His light brown hair was parted to the side and brushed neatly back from his high forehead. The deliberately sculpted scruff on his chin and jawline was a few shades darker than the hair on his head, and he looked like every professor I’d had the hots for in college. “Looking good, Karlsson,” I said. “Trying to look too good for your mom to hit you?”
His grin shifted into something warmer and he pulled his hands out of his pockets. “Trying to look good for that lunch date you owe me,” he said, stalking towards me across the industrial gray carpet. I couldn’t look away. I felt Maddie’s eyes boring into the side of my head. Carson still hadn’t acknowledged her. The closer he got, the more I had to tilt my head up to meet his eyes. Reaching the desk, he rested his knuckles on the top, leaning forward into my space. “Still missing the black jeans and long hair?”
I kind of was. That Jake I knew. This GQ-looking grown man was almost a stranger. I leaned back, rocking my chair away from him. “Is this how Carson Grieves dresses?”
Hurt flashed briefly across his eyes before his expression shuttered. “I told you to forget that name.”
“Oh, shit. Sorry.” I hope Maddie hadn’t heard.
He stood up straight, taking my stress alien with him. We both watched the eyes bulge out as he squeezed it rhythmically. He frowned, eyes narrowing as he looked over my shoulder, glaring at the wall as if he could see through it. “It’s how I dress,” he said finally, placing the toy carefully back onto the desk and then meeting my eyes again. “Do you like it?”
“I do,” I admitted.
“You look good, too,” he said with a smile.
Since it was Saturday, I was wearing faded jeans that had seen better days and a T-shirt with a cartoon winged eagle-lion on the front, a souvenir of my days with my very first professional team, the Grand Rapid Griffins. “Oh yeah,” I said. “I’m killing it.”
“You both look like shit,” Maddie said from her chair, startling both of us.
“Madison,” Jake said, voice deliberately neutral.
“Jacob,” Maddie said in the same tone. “Long time no see. Where you been?”
“Around.” Jake’s hands were back in his pockets, something he always did when he was feeling attacked. “What are you doing here?”

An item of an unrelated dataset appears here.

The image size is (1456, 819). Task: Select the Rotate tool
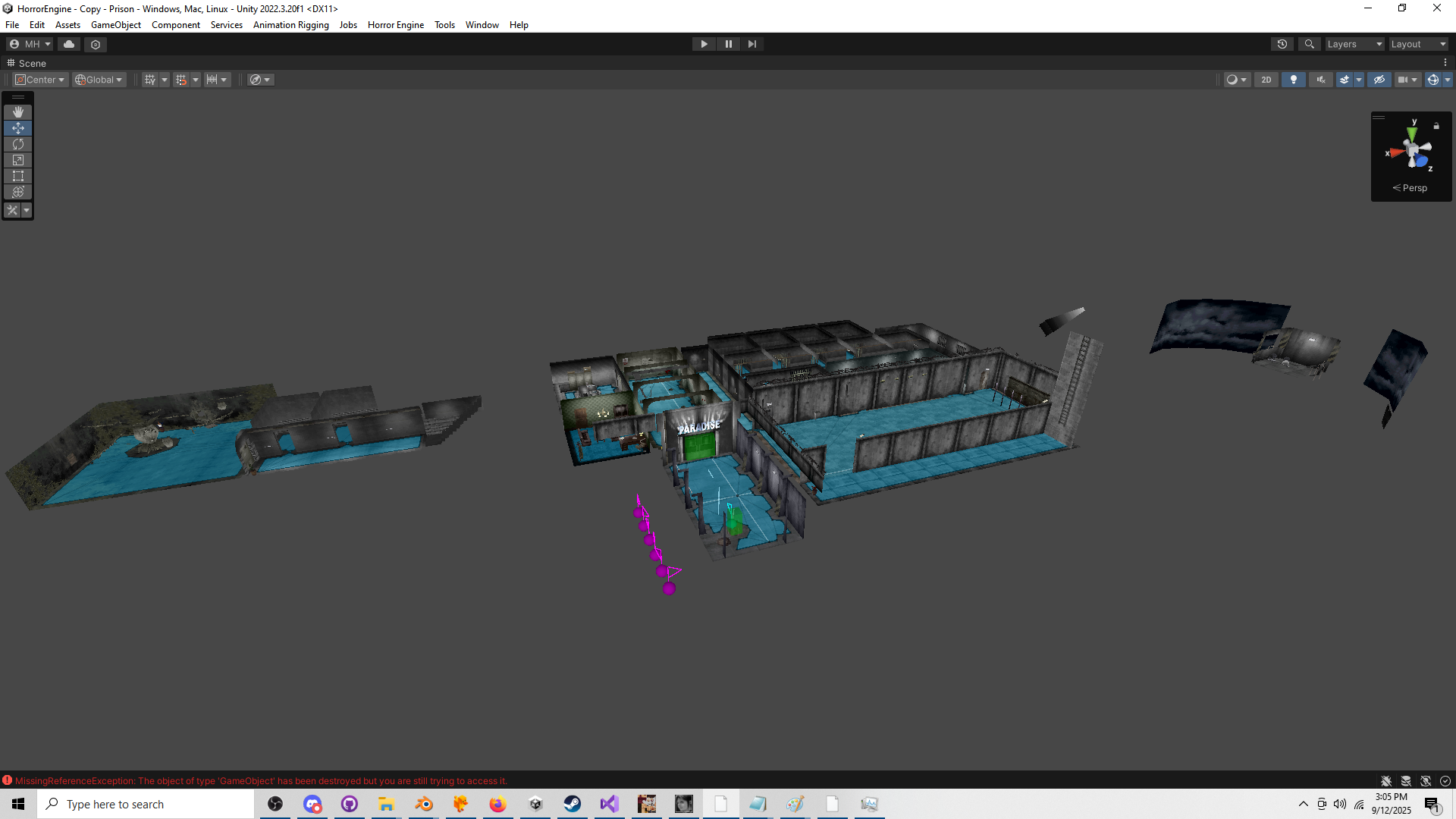click(x=18, y=144)
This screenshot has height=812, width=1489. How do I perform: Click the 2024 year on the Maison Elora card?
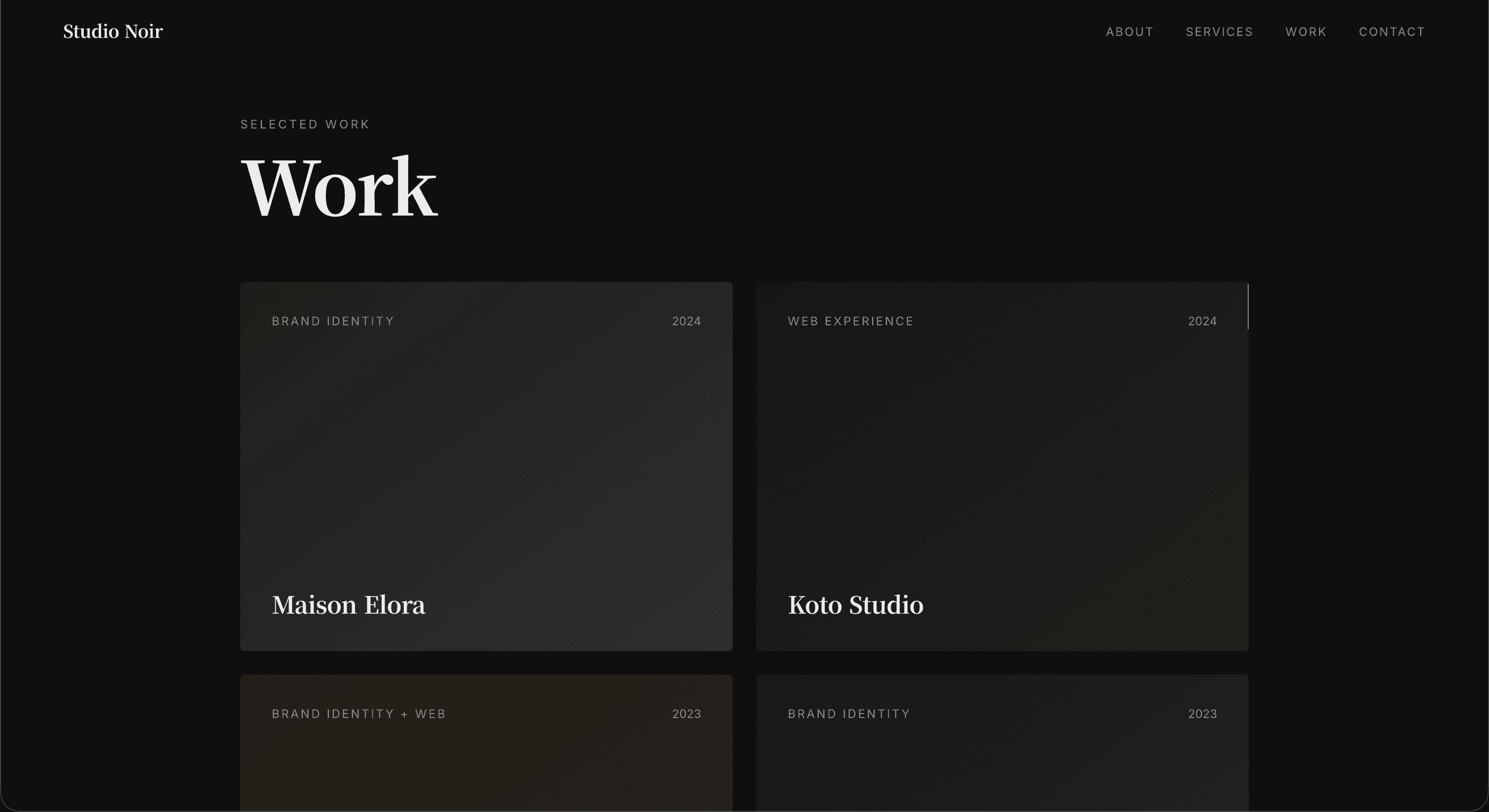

She set the magazine down on the floor and grinned at him. “Well, technically I work here. But I’m here right now to watch your mom tear you a new one.”
Jake shot a look at me, his eyes wide with a brief moment of fear, then he schooled his face into a calm expression. “I’m afraid you’re going to be disappointed,” he said to her. “My mother is—”
The door slammed open and Jake’s mom stormed in. “Your mother is what?”
12 Carson
“Beautiful,” I said, thinking quickly as my mother stormed across Eric’s office. “A woman of class and substance.”
Since coming to La Crosse, it had been as if I was seeing two towns at the same time with the memories superimposed over the reality. A new housing development instead of the woods my brother and I had run through. A tapas bar where the coffee shop had been.
It was the same with my mother but now it was as if her younger face was the true one, and the lines and looser skin of the present was the mask. She wore unflattering high-waisted jeans, an ugly pink sweatshirt with sad flowers on it, and white sneakers. She looked beautiful. I forced myself not to run to her the way I wanted to. If she was going to hit me, I was going to make her work for it.
You good? Leo said over the coms. All the guys were around somewhere. Leo was at the bar.
My mother stopped a foot in front of me. “Good answer,” she said.
“Hi, Mom,” I said.
She’s gonna smack him, Ridge said.
Never, Breck countered. Bet you twenty she hugs him and cries.
“I—”
She didn’t let me finish. “Oh my God, Jakey.” She burst into tears and threw her arms around my neck.
Damn it, Ridge said.
Though she was seven inches shorter than I, I bent down and buried my head against her shoulder, willing the tears not to fall. It had been almost fifteen years since I hugged my mother. She held me as if she could send that hug back through time and make up for all the missed opportunities.